文書 ::

□ □ □ □

6月27日(日)から始まった第21回社会人団体リーグ戦(社団戦)は、10月24日(日)に最終日を迎えた。5ヶ月に亘る激闘も、この日が最後。私は寝不足の頭で産業貿易センターに向かった。
会場に入ると、各チームの選手が大勢いる。否が応にも緊張感と興奮が高まる瞬間だ。奥に向かうと、Y監督とKaz氏が見えた。対局開始の10時まで数分だが、我がLPSA星組の選手はまだ3人だけしか来ていない。ほかの選手はやる気があるのかと思いきや、定刻には1回戦(通算13回戦)参戦予定の選手が全員集まり、まずはほっとする。
今回LPSA星組は、新設された5部から出場し、ここまで10勝2敗の2位。昇級枠は「4」で、LPSA星組を含めた昇級候補を挙げると、
1位 富士通SSL 10.5勝2敗(団体個人戦0.5勝を含む)
2位 LPSA星組 10勝2敗
3位 専大グリーン 9勝4敗(団体個人戦1勝を含む)
4位 日建設計 9勝3敗
5位 富士ゼロックス 8勝4敗
6位 い~すと海賊 7.1勝5敗(団体個人戦0.1勝を含む)
7位 でこぼこフレ 7勝5敗
となっていた。
LPSA星組はマジック2。13回戦と14回戦は下位チームとの対戦なので、ここでスッキリと決めてしまいたい。また、13回戦で富士通SSLと専大グリーンが対戦するので、ここでLPSA星組と富士通SSLが勝つと、両チームの昇級が決まる。
私たちは杉並区役所との対戦。スターティングメンバーは、大将・Wパパ、副将・私。以下、Kaz、Is、Iz、Wはな、Harの各氏だった。相手は5人だったので、不戦勝2。申し訳ないが、指す気マンマンのはなちゃんとHar氏には休んでいただいた。
ところで杉並区役所とは前回も当たっている。私の対局相手も奇しくも同じで、前局は対振り飛車穴熊の将棋から私が楽勝の将棋になったが、楽観から終盤逆転されてしまった。しかし最後の最後で相手が王の逃げ方を間違え、私が辛勝したのだった。
勝負事は不思議なもので、初対局の相手に勝っても負けても、「次にこの人と当たれば勝てるな」と思うときがある。今回はまさにそうで、私は戦う前から勝ったつもりでいた。
対局開始。Wパパの振り駒の結果、私は後手。先手氏は☗7六銀型四間飛車穴熊できた。☗7六銀(☖3四銀)型の振り飛車は、木村義雄十四世名人が香落ちの上手で得意にしていたが、植山悦行七段は「戦いになったとき☗7六銀が取り残されることが多い」と主張し、オススメはしていなかった。
私は銀冠に組み、☖1五歩、☖2五歩と伸ばし、悠々としたものだ。将棋盤の手前には、島井咲緒里女流初段の直筆扇子を置いている。いつかのように、勝ちを確信したら、拡げるつもりである。

□ □ □ □

データ ::
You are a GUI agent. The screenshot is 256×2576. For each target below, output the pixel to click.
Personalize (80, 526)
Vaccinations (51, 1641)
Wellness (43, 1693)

□ □ □ □

課題 1 ::
社団戦の記事の「会場に入ると、各チームの選手」から「員集まり、まずはほっとする。」までの箇所を、「会場」を「対局場」に置き換えて書き直してください。
課題 2 ::
社団戦の記事を、最後の文のあとから書き継いでください。

最終結果 1 ::
対局場に入ると、各チームの選手が大勢いる。否が応にも緊張感と興奮が高まる瞬間だ。奥に向かうと、Y監督とKaz氏が見えた。対局開始の10時まで数分だが、我がLPSA星組の選手はまだ3人だけしか来ていない。ほかの選手はやる気があるのかと思いきや、定刻には1回戦(通算13回戦)参戦予定の選手が全員集まり、まずはほっとする。

最終結果 2 ::
☖2四角☗4八飛☗6八角の局面で、先手氏が☗4六飛と飛び出す。これを☖同角は☗同角で、次の☗8二角成が受けにくい。
私は☖4五歩と謝り、☗4八飛に☖6八角成と、ここで大駒を交換した。私は敵陣に角を打ちこみ、馬にして、飛車をいじめる。
しかし☗6五歩☗6六歩☗7六銀☗8五歩☗8七飛☗9九香、☖7八馬☖9一香☖9六歩の局面で、☖9七歩成が疑問手だった。☗9七同香☖8七馬☗同銀☖9七香成が銀取りの先手になって調子いい、と読んだのが独善で、☗4七飛とサッと逃げられ、急にむずかしくなり、ガク然とした。局後先手氏に指摘されたのだが、☖9七歩成では平凡に☖8七馬と飛車を取り、☗同銀に☖8九飛と打って後手十分だった。
本譜は私の緩手に先手氏の巧妙な反撃が相まって、形勢は逆転、私が非勢になった。しかし持ち時間が少なくなっていた先手氏の指し手が終盤で乱れ、最後の最後で私に勝ちが傾いた。
☖6九竜がいて、☖3八銀の詰めろに☗2八金と引いた局面。ここは☖2六香と打てば先手玉は受けなしだが、すぐに☖2九銀成☗同金☖2七桂から竜を切って詰みがある。練習将棋ならすぐ詰ましてしまうところだが、社団戦ではわずかのミスも許されない。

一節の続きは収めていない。